Several toxic metals, such as mercury, lead, and cadmium, are known to accelerate atherosclerosis because they all produce high levels of free radicals in the walls of blood vessels, damage the endothelium, and can activate glutamate-receptor excitotoxicity.
Mercury, in particular, is being ignored by the medical profession as an independent factor in heart failure, heart attacks, and strokes.
Mercury can poison a number of important enzymes necessary for cellular energy production, especially within the mitochondria. It also acts as a very powerful trigger for excitotoxicity, activates macrophages, raises inflammation, lowers glutathione levels, and can severely damage the endothelia of blood vessels.
Because mercury poisons important enzymes for energy production and activates immunoexcitotoxicity, mercury can dramatically increase free radical generation, accelerating atherosclerosis.

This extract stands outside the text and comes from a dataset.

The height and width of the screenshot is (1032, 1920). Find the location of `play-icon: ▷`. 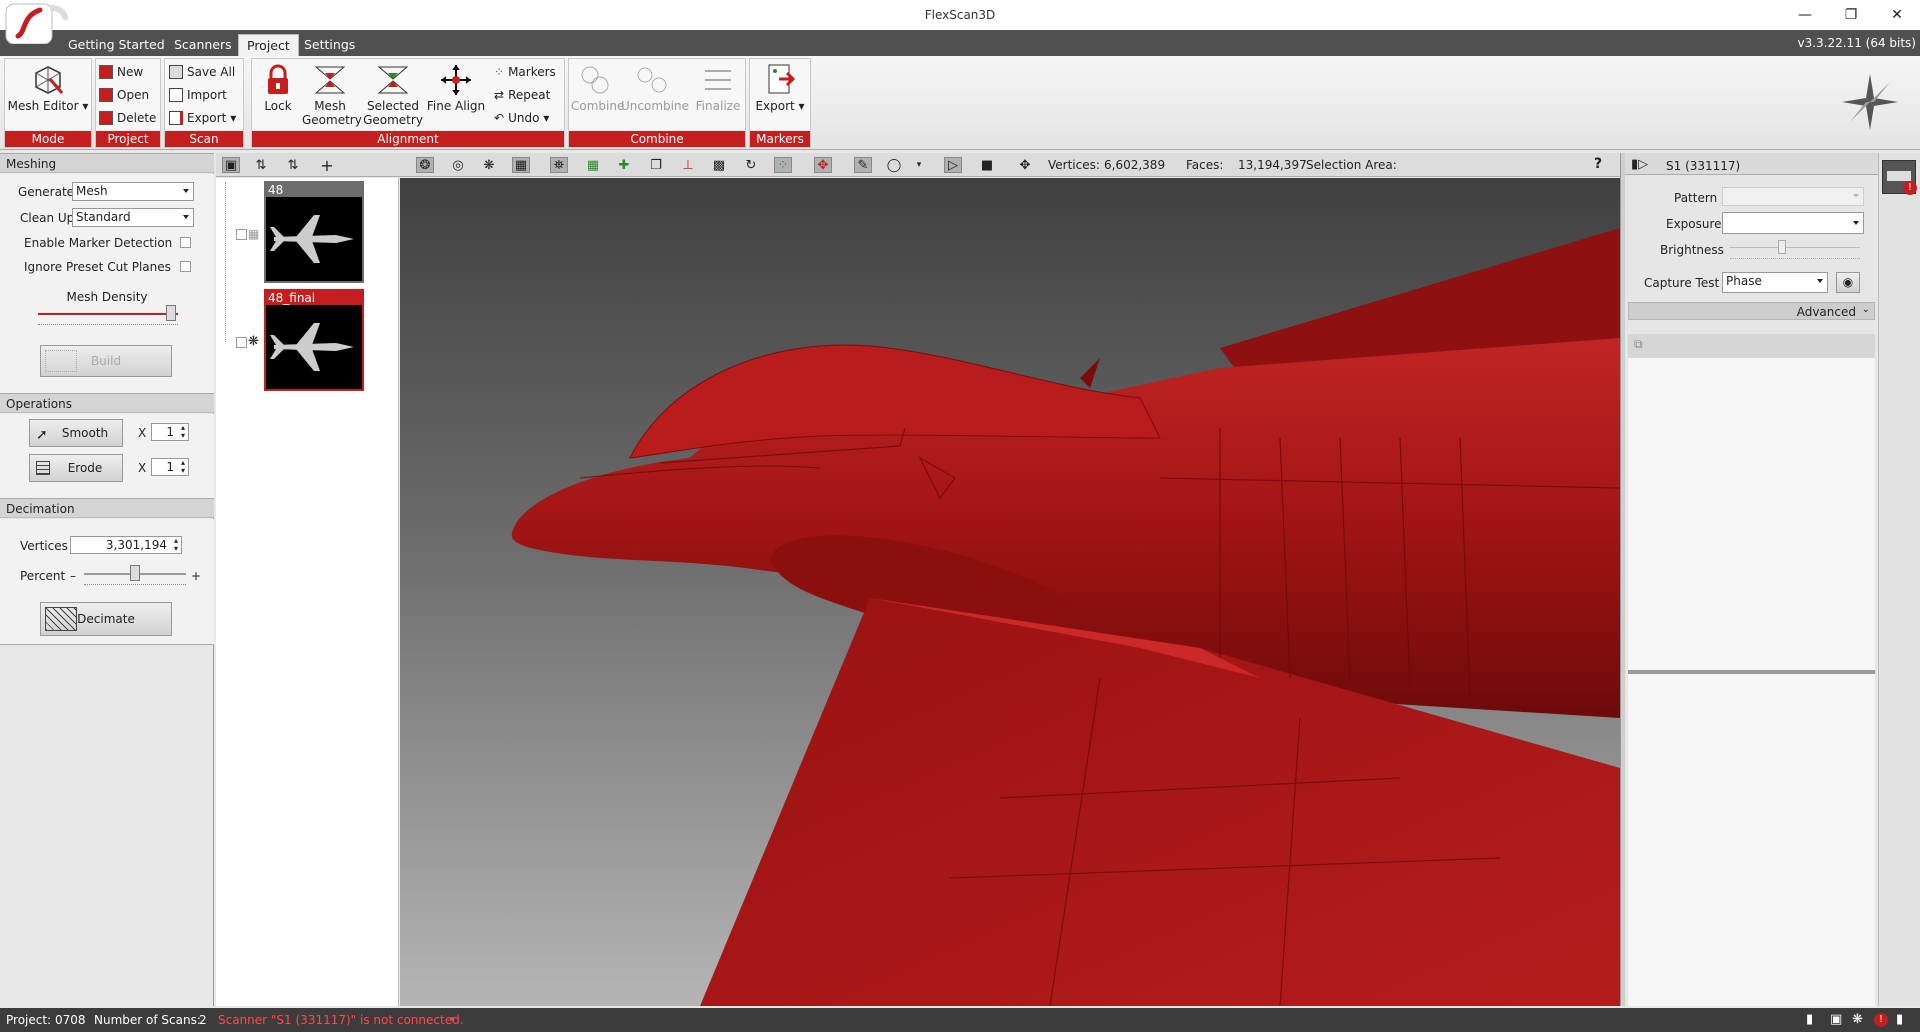

play-icon: ▷ is located at coordinates (953, 165).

In addition, mercury is known to cause hypertension, coronary artery disease, and other cardiovascular diseases.
A recent study found that even low doses of mercury impaired endothelial function, blocked blood vessel relaxation, and triggered constriction of blood vessels.
This means mercury impairs blood flow to all organs and tissues of the body.Studies on large populations have shown that a majority of people have mercury levels in their tissues that exceed safety limits set by the Environmental Protection Agency.
This is now being shown worldwide — including Japan, Eastern Europe, Australia, New Zealand, China, and the UK.
The major sources of mercury poisoning include fish consumption, dental amalgams, vaccines, and atmospheric contamination.